Même son de cloche chez le directeur général de la police nationale, Michel Gaudin, qui assure que « cette histoire ne correspond à aucune réalité ». Ce préfet a été mis en cause personnellement dans cette affaire puisqu'il est accusé, ni plus ni moins, d'avoir commandité ces recherches. Fidèle à son tempérament, il répond, un brin ironique : « Pourquoi ne pas inventer purement et simplement les rapports qu'on nous attribue ? » Ce serait, à l'entendre, encore plus « audacieux ». Et un ancien de se souvenir qu'à l'époque de l'affaire de Broglie, avant le retour au pouvoir de la gauche, les plus ardents défenseurs de la thèse du complot politique étaient allés jusqu'à fabriquer de faux procès-verbaux d'écoutes téléphoniques en les faisant publier dans la presse pour accréditer leur thèse.
Transparence financière
Dans l'entourage de Nicolas Sarkozy, on s'interroge, en tout cas, sur l'intérêt qu'il y aurait eu à demander une enquête de police sur la situation patrimoniale de François Hollande et Ségolène Royal, dont les réponses se trouvent, comme pour le chef de file de l'UMP d'ailleurs, à la Commission pour la transparence financière de la vie politique à laquelle ils ont été tenus de faire leurs déclarations en tant que candidats aux élections législatives en 2002.
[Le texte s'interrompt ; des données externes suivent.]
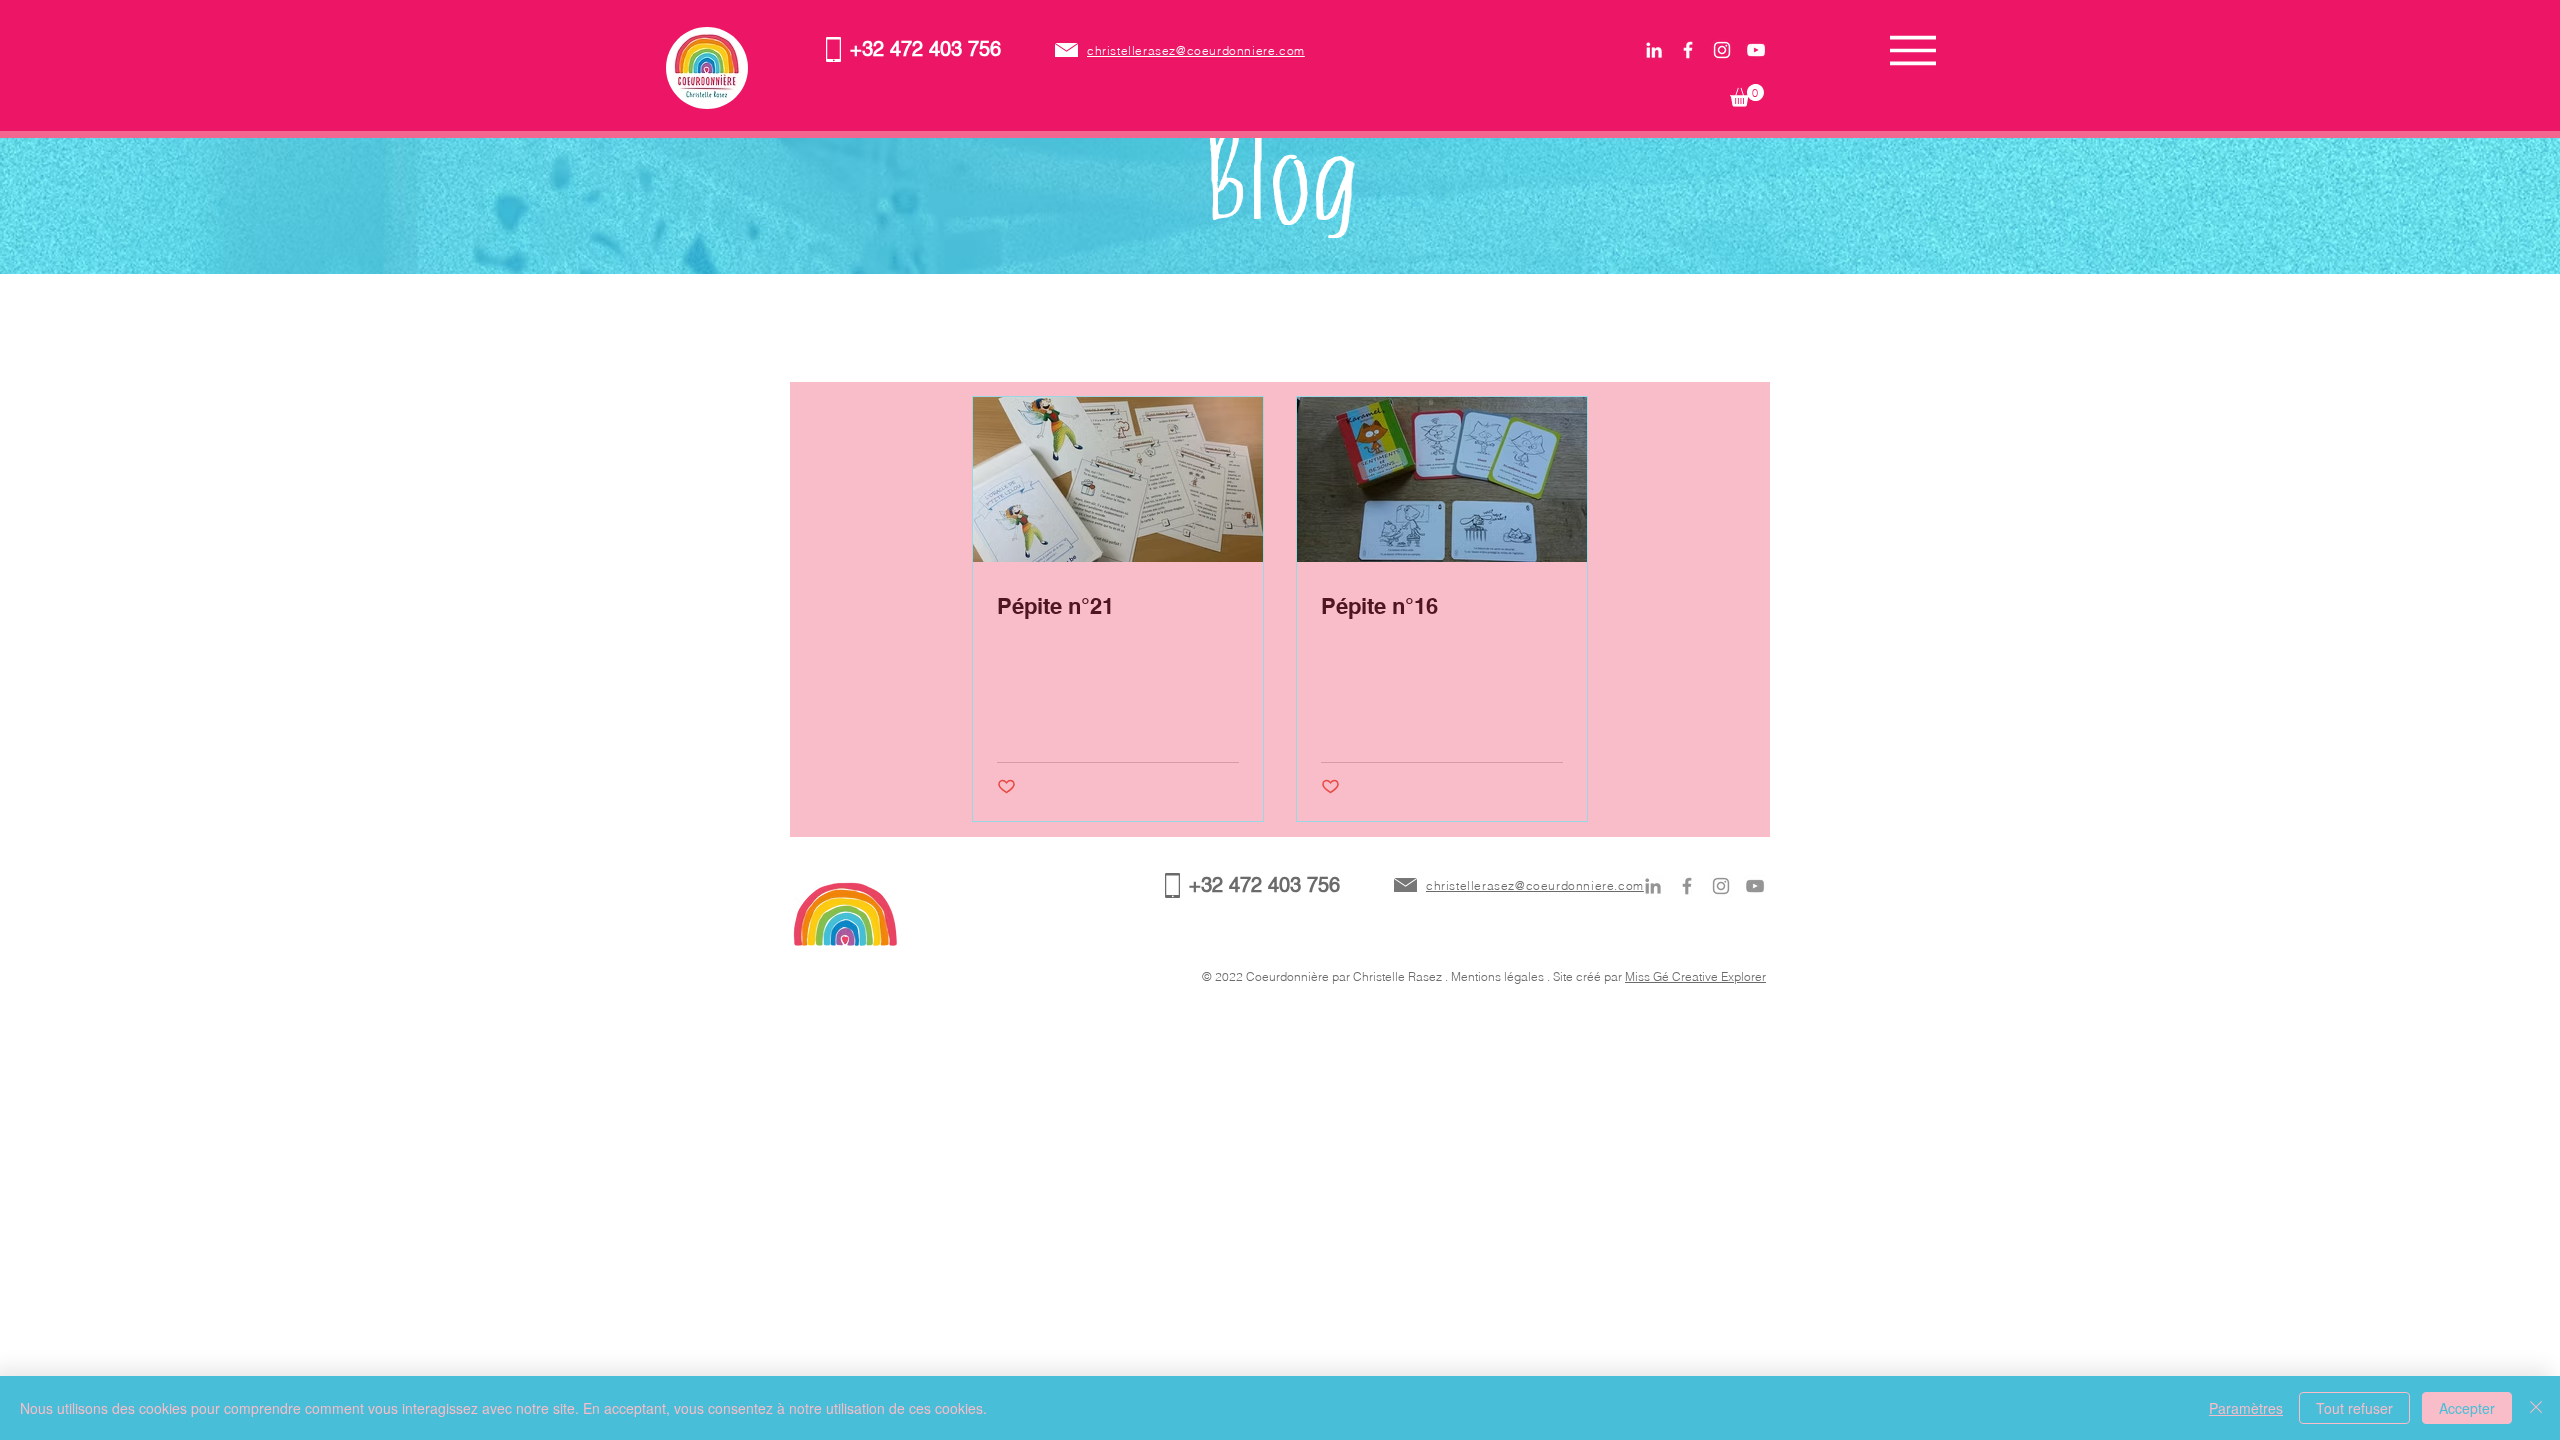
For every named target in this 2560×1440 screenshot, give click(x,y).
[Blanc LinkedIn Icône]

Pour ce qui est de la note des RG sur Bruno Rebelle, l'ancien directeur de Greenpeace devenu conseiller de Ségolène Royal, le ministre de l'Intérieur a rappelé, perfide, que ce document a été rédigé pour la première fois le 2 décembre 1997, à l'époque où les « amis » du couple Royal-Hollande étaient au pouvoir, Jean-Pierre Chevènement étant à l'Intérieur et Lionel Jospin à Matignon. Elle a depuis été réactualisée une trentaine de fois.